2.11 Departmental reductions in capital spending in 2010-11 reflect:
● cancellation, or curtailment and delay of some major programmes with heavy IT requirements such as identity cards;
● the moratoria on IT spending and controls on major projects which require Cabinet Office approval for large new spending; and
● the negotiations with major cross-government suppliers (Figure 4).
2.12 However, 2009‑10, which we have used as our baseline, includes capital spending brought forward to offset the impact of the credit crisis which was expected to reverse in 2010-11 and beyond. This has contributed to the Department for Transport reducing its capital spending on major transport projects by £357 million (18 per cent) in real terms.
| Figure 9 Real‑terms reductions in capital spending by central government departments 2009‑10 to 2010‑11 | ||
| Area IT | Reduction since 2009-10 (£m) (%) 537 35 | |
| Land and buildings | 392 | 18 |
| Transport projects | 357 | 18 |
| Military equipment | ‑184 | ‑3 |
| Other capital spending | 544 | 12 |
| Total reduction | 1,646 | 10 |
| Source: National Audit Office analysis of departmental capital spending | ||
Post publication this page was found to contain an error which has been corrected (Please find Published Correction Slip)
2.13 Changes in spending on land and buildings may be sustainable where they reflect reductions in government's use of property.

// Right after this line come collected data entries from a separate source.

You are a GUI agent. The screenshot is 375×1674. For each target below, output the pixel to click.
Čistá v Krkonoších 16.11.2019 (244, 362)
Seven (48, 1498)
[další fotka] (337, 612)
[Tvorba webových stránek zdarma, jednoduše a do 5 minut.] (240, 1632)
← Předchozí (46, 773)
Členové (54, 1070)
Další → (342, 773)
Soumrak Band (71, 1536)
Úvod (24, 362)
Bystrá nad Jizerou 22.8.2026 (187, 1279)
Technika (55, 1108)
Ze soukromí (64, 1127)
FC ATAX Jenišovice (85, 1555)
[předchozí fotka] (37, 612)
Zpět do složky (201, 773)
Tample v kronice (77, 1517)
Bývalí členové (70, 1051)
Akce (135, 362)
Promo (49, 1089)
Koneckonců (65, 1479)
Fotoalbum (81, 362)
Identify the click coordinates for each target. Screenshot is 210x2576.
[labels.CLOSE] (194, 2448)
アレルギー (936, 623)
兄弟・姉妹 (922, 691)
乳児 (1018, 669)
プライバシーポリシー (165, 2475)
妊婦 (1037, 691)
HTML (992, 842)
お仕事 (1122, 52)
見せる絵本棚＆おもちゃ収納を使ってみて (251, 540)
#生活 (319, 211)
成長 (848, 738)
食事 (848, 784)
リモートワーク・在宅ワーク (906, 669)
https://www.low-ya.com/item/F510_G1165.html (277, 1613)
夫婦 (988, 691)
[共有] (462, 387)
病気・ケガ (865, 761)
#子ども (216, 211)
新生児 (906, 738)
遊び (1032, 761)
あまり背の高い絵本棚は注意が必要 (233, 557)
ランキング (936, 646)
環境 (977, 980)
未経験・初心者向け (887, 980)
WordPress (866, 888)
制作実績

The fall of 35 per cent in IT spend is partly the result of decisions to permanently halt or reduce spending on specific projects. However, it is unlikely that IT capital spending will remain at this lower level in total if investment in IT is necessary to allow departments to deliver more efficient services while reducing staff and to support business changes such as delivering services online.